> [Exercise brief] Filter the data below for the string "agent" and copy each matching line.

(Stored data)
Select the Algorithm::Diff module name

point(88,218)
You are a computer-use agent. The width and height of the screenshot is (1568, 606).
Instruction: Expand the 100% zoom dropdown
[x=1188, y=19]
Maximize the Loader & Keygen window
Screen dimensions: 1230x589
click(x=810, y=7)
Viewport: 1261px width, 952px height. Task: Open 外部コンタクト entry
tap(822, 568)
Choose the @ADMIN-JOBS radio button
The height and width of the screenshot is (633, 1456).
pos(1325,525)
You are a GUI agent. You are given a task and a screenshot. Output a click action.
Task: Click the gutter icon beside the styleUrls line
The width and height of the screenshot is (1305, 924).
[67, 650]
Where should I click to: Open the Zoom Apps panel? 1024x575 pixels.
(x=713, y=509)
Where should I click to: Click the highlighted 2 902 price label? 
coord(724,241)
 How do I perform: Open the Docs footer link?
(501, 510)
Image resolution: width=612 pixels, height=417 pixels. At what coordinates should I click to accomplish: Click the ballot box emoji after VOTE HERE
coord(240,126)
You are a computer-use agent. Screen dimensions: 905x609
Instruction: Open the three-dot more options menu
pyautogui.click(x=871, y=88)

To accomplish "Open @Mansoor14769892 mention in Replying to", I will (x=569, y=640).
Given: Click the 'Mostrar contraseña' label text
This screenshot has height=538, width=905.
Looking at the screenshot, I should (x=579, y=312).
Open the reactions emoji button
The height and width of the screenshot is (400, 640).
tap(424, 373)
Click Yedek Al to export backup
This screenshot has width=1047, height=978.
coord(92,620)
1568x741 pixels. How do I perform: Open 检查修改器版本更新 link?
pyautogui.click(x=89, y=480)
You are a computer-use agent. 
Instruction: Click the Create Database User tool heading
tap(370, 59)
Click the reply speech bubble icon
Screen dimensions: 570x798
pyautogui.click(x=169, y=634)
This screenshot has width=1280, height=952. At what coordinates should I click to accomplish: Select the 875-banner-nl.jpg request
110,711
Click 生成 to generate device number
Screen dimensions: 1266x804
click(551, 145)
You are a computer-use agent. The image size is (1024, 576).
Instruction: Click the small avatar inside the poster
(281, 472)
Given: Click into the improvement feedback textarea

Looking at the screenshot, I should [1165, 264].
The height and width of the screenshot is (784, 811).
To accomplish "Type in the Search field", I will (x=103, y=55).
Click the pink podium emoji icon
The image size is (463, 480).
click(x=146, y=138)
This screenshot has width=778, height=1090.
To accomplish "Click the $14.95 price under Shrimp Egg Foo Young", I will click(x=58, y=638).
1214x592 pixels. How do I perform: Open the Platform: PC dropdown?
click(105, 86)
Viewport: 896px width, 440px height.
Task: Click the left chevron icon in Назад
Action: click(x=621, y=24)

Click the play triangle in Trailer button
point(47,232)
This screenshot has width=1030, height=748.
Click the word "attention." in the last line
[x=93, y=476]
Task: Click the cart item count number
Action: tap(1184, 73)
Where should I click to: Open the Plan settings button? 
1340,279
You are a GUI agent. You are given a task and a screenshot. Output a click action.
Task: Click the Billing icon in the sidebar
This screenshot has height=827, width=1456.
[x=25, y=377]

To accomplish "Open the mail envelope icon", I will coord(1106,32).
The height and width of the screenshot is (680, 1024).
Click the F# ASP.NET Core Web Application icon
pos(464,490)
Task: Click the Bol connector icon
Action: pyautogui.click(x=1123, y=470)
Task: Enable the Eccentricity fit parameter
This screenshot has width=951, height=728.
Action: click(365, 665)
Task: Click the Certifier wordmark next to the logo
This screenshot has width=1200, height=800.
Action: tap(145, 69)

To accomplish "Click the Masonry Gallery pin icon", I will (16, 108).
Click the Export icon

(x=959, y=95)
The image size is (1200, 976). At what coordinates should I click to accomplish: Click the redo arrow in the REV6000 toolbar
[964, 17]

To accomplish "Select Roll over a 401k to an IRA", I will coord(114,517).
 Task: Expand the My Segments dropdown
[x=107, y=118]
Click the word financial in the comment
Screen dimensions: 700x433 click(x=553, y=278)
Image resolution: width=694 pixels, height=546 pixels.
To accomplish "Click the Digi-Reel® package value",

> [Task output]
You are a computer-use agent. The width and height of the screenshot is (1568, 606).
You are a GUI agent. You are given a task and a screenshot. Output a click action.
You are a computer-use agent. Screen dimensions: 905x609
You are a computer-use agent. 
You are a computer-use agent. The image size is (1024, 576).
You are a GUI agent. You are given a task and a screenshot. Output a click action.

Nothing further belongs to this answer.